Médias - L'hebdo Ici se cherche encore

L'hebdomadaire montréalais Ici ne proposera plus de section «société» à ses lecteurs à compter de son édition de cette semaine. Le nombre de pages du journal de Quebecor sera aussi revu à la baisse. D'autres changements importants sont attendus d'ici la fin du mois d'août par l'équipe de rédaction.

Serge Gosselin, vice-président de Sun Media, a été chargé de revoir le fonctionnement du journal. Nommé il y a quelques semaines à titre d'éditeur, en remplacement de Michel Desbiens, il examine désormais toutes les possibilités de la formule en place. L'an passé, Serge Gosselin avait aussi été chargé de redéfinir Montréal Métropolitain, le quotidien gratuit de Quebecor rebaptisé sous sa gouverne du nom de 24 heures.

La semaine dernière, la nouvelle direction a exigé le congédiement d'Esther Pilon, la responsable des pages «société» du journal. En poste au journal depuis un peu plus de cinq ans, elle a été informée de cette décision par Pierre Thibeault, le rédacteur en chef.
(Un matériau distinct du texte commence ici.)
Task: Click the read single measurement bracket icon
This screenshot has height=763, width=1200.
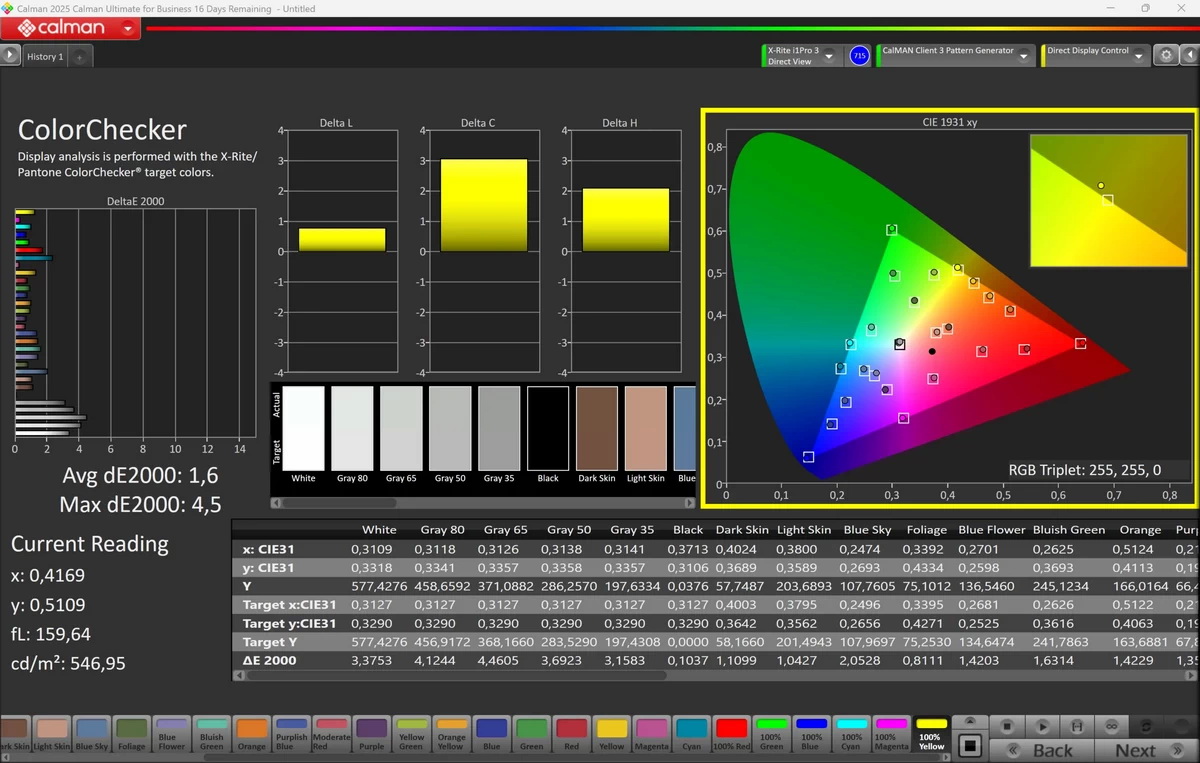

Elle se montre critique à l'égard de cette «réorientation». «Dans la logique du nouvel éditeur, il y aura sûrement d'autres compressions dont je ne représente qu'un avant-goût. C'est une curieuse façon de voir les choses que de se débarrasser de l'information dans un journal», explique-t-elle en entrevue au Devoir.

Le rédacteur en chef d'Ici explique pour sa part qu'il s'agit d'un «recentrage que la haute direction veut faire autour du mandat spécifiquement culturel de la publication». Lui-même n'est pourtant pas pleinement d'accord avec cette façon de voir. Il regrette même la section que dirigeait sa journaliste jusqu'à la semaine dernière. «C'est une section que j'appréciais et qui, d'après moi, permettait un point d'ancrage dans le monde dans lequel on est. Mais c'est une décision qui vient d'au-dessus de moi.»

Lancé en 1997 pour faire concurrence à l'hebdomadaire gratuit Voir, Ici n'a jamais connu les résultats escomptés par ses propriétaires. Depuis la fondation du journal, lancé sous la direction de Jean Barbe, les tentatives pour le situer dans le paysage médiatique montréalais se sont succédé à grande allure. En moins de sept années d'existence, le journal a ainsi connu pas moins de six rédacteurs en chef.

Pierre Thibeault, rédacteur en chef depuis l'automne 2002, craint-il pour son avenir immédiat? «Je ne me sens vraiment pas menacé», répète-t-il deux fois plutôt qu'une.